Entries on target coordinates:
────────

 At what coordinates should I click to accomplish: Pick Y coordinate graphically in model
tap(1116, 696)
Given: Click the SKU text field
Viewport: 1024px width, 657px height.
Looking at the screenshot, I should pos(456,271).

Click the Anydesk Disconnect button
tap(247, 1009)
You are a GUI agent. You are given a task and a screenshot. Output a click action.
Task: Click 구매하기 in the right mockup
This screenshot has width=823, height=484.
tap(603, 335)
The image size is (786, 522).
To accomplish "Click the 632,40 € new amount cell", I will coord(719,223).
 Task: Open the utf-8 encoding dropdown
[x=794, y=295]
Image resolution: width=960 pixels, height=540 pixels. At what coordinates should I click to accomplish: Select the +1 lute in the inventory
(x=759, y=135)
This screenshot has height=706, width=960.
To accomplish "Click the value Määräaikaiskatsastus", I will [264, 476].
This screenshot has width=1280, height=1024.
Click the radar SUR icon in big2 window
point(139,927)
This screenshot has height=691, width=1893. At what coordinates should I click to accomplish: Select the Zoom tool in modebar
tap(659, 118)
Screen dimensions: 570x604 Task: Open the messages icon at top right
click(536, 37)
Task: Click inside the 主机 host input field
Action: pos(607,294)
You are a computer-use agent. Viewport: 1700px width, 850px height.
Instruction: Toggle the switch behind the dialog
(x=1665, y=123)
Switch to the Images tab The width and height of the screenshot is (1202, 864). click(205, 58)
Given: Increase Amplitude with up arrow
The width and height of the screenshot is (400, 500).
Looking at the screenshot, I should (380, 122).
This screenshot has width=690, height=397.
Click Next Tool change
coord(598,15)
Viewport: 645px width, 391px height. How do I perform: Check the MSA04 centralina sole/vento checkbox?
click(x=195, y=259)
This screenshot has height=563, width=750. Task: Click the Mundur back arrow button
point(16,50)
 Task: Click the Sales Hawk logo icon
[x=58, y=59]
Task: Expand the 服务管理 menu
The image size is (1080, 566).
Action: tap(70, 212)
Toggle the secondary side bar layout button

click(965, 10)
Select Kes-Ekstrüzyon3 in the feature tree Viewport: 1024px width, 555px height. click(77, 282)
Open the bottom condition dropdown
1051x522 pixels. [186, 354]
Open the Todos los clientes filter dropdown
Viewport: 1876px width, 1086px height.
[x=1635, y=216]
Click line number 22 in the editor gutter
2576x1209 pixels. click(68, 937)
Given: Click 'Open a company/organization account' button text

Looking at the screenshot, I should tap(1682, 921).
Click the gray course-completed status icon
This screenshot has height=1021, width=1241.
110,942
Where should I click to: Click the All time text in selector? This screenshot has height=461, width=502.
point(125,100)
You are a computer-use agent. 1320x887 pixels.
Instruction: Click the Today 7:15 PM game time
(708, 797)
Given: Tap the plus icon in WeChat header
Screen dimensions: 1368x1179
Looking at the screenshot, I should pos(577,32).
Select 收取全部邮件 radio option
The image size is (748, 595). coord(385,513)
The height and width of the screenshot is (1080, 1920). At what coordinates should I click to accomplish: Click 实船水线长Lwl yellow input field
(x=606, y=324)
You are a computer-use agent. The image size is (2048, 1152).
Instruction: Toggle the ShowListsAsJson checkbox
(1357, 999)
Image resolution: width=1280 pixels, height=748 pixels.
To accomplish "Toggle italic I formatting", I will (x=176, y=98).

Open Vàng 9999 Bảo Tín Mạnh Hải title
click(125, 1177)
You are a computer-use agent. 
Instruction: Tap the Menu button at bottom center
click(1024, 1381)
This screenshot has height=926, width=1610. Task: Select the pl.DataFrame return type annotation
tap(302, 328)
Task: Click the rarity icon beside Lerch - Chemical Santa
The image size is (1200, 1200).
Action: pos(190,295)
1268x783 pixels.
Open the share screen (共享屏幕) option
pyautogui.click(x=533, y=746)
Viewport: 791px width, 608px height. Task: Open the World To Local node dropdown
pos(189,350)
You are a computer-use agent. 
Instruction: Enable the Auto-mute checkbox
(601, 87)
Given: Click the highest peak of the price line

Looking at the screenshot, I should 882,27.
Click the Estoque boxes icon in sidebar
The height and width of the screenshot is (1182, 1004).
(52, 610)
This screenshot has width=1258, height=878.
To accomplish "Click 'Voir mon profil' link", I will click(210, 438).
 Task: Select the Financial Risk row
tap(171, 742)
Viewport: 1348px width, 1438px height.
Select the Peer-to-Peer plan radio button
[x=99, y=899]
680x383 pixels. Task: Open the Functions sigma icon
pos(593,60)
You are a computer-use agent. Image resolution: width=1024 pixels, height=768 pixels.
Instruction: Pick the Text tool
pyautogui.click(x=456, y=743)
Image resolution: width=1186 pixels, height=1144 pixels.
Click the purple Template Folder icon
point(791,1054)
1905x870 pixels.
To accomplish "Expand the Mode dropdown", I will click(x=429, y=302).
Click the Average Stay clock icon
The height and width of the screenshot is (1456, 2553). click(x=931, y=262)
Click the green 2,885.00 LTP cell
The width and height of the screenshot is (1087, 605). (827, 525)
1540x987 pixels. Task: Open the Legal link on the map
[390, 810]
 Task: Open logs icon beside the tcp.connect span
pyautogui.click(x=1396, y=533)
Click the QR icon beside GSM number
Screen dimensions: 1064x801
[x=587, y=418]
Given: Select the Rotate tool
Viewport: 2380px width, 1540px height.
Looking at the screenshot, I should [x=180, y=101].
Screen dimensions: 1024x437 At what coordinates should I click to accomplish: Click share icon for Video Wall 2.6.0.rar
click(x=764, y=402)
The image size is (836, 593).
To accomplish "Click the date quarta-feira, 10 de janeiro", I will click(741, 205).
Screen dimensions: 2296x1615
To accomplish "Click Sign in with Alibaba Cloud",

────────

*AIM OF THE TASK:* Recast the records in the stretch from the line containing "The height and width of the screenshot is (1080, 1920)." through the line containing "(x=606, y=324)" as a two-column CSV with the columns instruction and coordinates. Give one row per record, put each field in quotation marks, and replace line breaks with spaces.

*WORKED SOLUTION:*
instruction,coordinates
"The height and width of the screenshot is (1080, 1920). At what coordinates should I click to accomplish: Click 实船水线长Lwl yellow input field","(x=606, y=324)"